═══ Supplied material
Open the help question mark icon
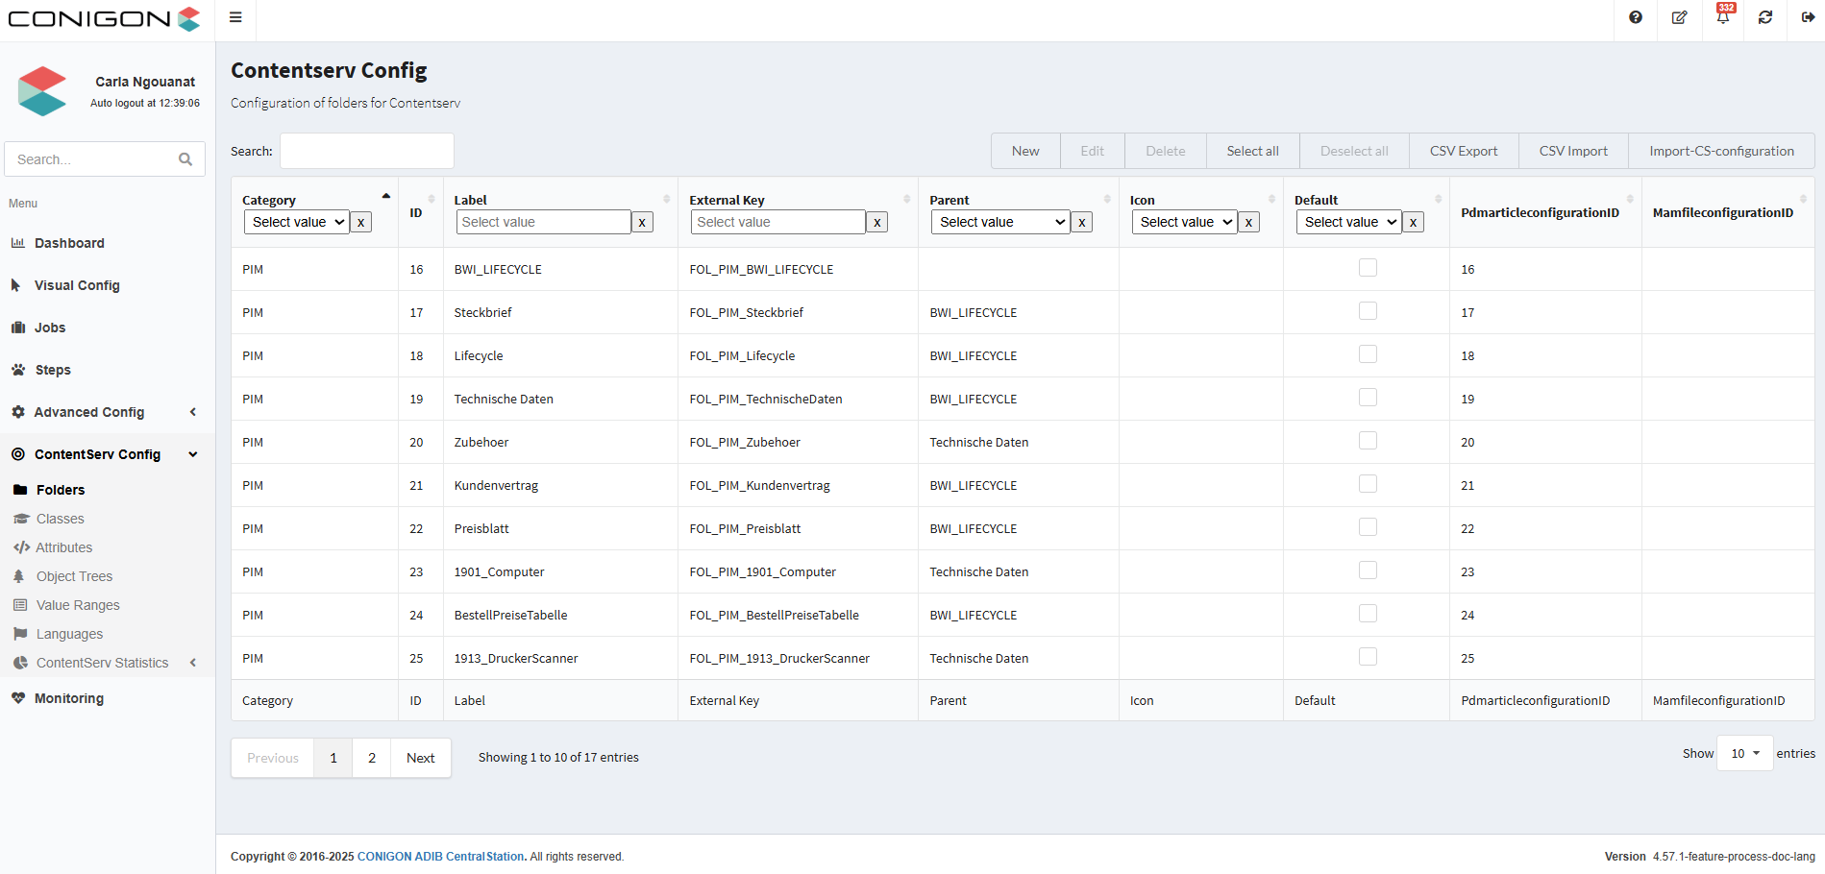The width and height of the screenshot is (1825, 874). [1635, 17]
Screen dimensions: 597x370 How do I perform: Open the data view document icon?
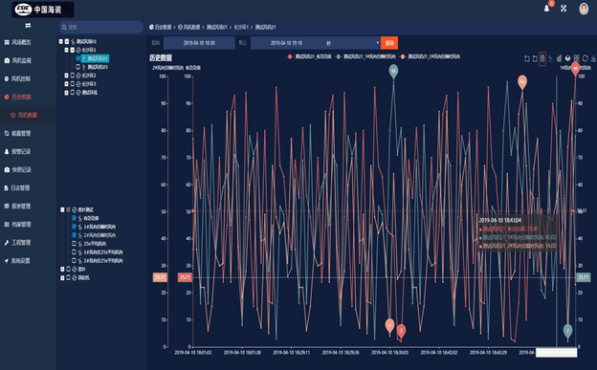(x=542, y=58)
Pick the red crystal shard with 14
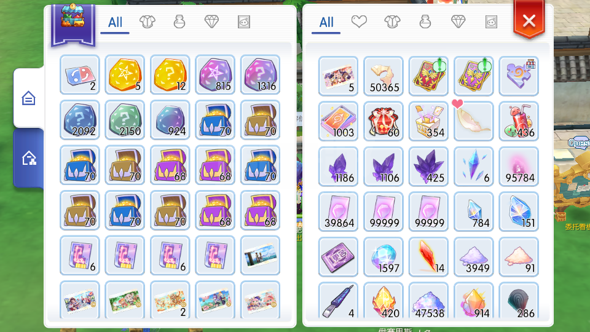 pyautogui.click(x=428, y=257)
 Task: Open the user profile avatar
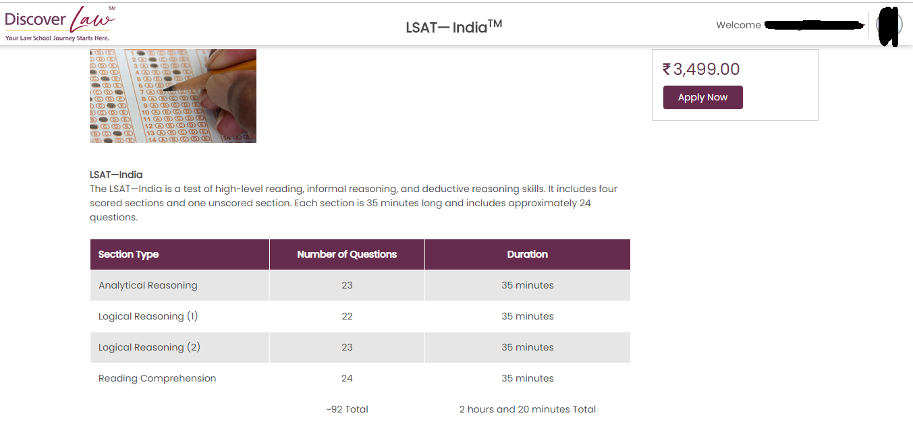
══════
Task goal: Only the text is to be copied: please reproduce the records exactly and drop the pictures.

Reply to the task:
Open the help question mark icon
The width and height of the screenshot is (1825, 874). [1635, 17]
Screen dimensions: 597x370 How do I perform: Open the data view document icon?
(x=542, y=58)
Pick the red crystal shard with 14
 pyautogui.click(x=428, y=257)
 Task: Open the user profile avatar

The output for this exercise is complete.